196510 – [Patch] Fixing panic in vt_fb_blank() if fb_size is not a multiple of fb_stride

Bug 196510 - [Patch] Fixing panic in vt_fb_blank() if fb_size is not a multiple of fb_stride

Summary: [Patch] Fixing panic in vt_fb_blank() if fb_size is not a multiple of fb_stride

Status:	Closed FIXED

Alias:	None

Product:	Base System
Classification:	Unclassified
Component:	kern (show other bugs)
Version:	9.3-RELEASE
Hardware:	i386 Any

Importance:	--- Affects Some People
Assignee:	freebsd-bugs (Nobody)

URL:
Keywords:

Depends on:
Blocks:

Reported:	2015-01-05 13:53 UTC by Andre Albsmeier
Modified:	2015-01-13 17:53 UTC (History)
CC List:	1 user (show)

See Also:

Attachments
Add an attachment (proposed patch, testcase, etc.)

Note You need to log in before you can comment on or make changes to this bug.

Description Andre Albsmeier 2015-01-05 13:53:07 UTC

[According to emaste@ this has been fixed in -HEAD in a different way
but needs MFC to -STABLE. If an MFC is not possible, the fix in this
PR should do it.]

I can reliably crash an older notebook (Fujitsu E8310) with Intel
graphics (GM965) by loading i915kms after having booted but only
if vt(4) is used instead of old syscons.

Reason for the crash is a page fault in vt_fb_blank() which is
in /sys/dev/vt/hw/fb/vt_fb.c:

#7  0xc08c929e in bcopy () at /src/src-9/sys/i386/i386/support.s:198
#8  0xc08d93e0 in memmove (dest=0xedfd3c00, src=0xeda30000, n=5632) at /src/src-9/sys/libkern/memmove.c:36
#9  0xc053fac7 in vt_fb_mem_copy (sc=0xc6919500, offset_to=5913600, offset_from=0, size=5632) at /src/src-9/sys/dev/fb/fbd.c:205
#10 0xc060370e in vt_fb_blank (vd=0xc09c3c40, color=<value optimized out>) at /src/src-9/sys/dev/vt/hw/fb/vt_fb.c:179
#11 0xc0603b10 in vt_fb_init (vd=0xc09c3c40) at /src/src-9/sys/dev/vt/hw/fb/vt_fb.c:306
#12 0xc06098db in vt_allocate (drv=0xc09c3b80, softc=0xc6919500) at /src/src-9/sys/dev/vt/vt_core.c:1970

in vt_fb_blank() we find:

        for (o = info->fb_stride; o < info->fb_size; o += info->fb_stride) {
                info->copy(info, o, 0, info->fb_stride);
        }

fb_size gets calculated in intelfb_create() which is in
/sys/dev/drm2/i915/intel_fb.c as

        size = mode_cmd.pitches[0] * mode_cmd.height;
        size = roundup2(size, PAGE_SIZE);

with fb_stride being the result of

        mode_cmd.pitches[0] =  roundup2( (mode_cmd.width * ((sizes->surface_bpp + 7) / 8), 64);

So with my funky resolution of 1400 x 1050 @32bit we get

fb_stride = 5632
fb_size = 5914624

We see that fb_stride won't fit into fb_size in whole numbers
(5914624 / 5632 = 1050.18181818181818181818) so this is why
the loop runs beyond fb_size and gives a page fault.

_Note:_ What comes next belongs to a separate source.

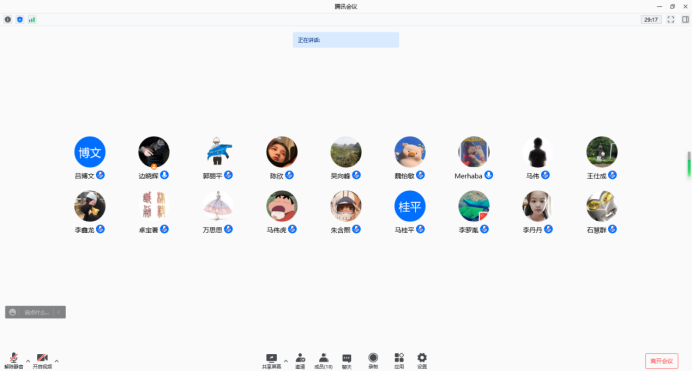
Task: Expand camera video options arrow
Action: coord(57,361)
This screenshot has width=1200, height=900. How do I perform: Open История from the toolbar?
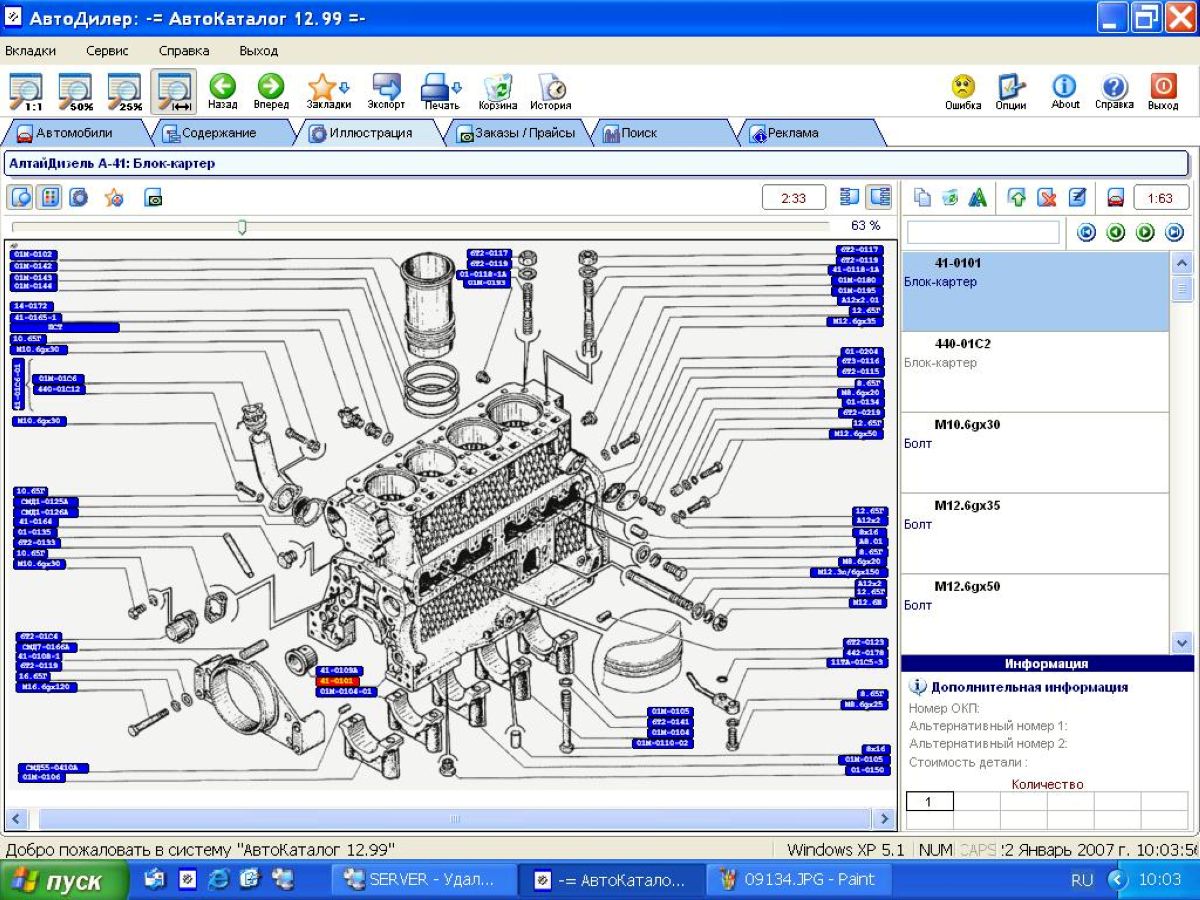(x=550, y=90)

I am now using this modified loop in vt_fb_blank() which does
not try to run to the end of the fb by replacing

info->fb_size

by

info->fb_height * info->fb_stride

        for (o = info->fb_stride; o < info->fb_height * info->fb_stride; o += info->fb_stride) {
                info->copy(info, o, 0, info->fb_stride);
        }

Comment 1 Andre Albsmeier 2015-01-05 14:00:02 UTC

The changes in HEAD which should fix the problem are r268771 and r268796.

Comment 2 commit-hook freebsd_committer

2015-01-12 18:38:51 UTC

A commit references this bug:

Author: emaste
Date: Mon Jan 12 18:38:10 UTC 2015
New revision: 277083
URL: https://svnweb.freebsd.org/changeset/base/277083

Log:
  Avoid crash in vt_blank() and improve performance

  MFC of r268771 (partial), r268796

  PR:		196510
  Reported by:	Andre Albsmeier
  Sponsored by:	The FreeBSD Foundation

Changes:
_U  stable/9/sys/
_U  stable/9/sys/dev/
  stable/9/sys/dev/vt/hw/fb/vt_fb.c

Comment 3 Ed Maste freebsd_committer

2015-01-12 19:46:21 UTC

Fixed in HEAD in r268771 and r268796
Fixed in stable/10 in r270980
Fixed in stable/9 in r277083

Comment 4 Andre Albsmeier 2015-01-13 17:53:53 UTC

Confirmed to be fixed, thanks!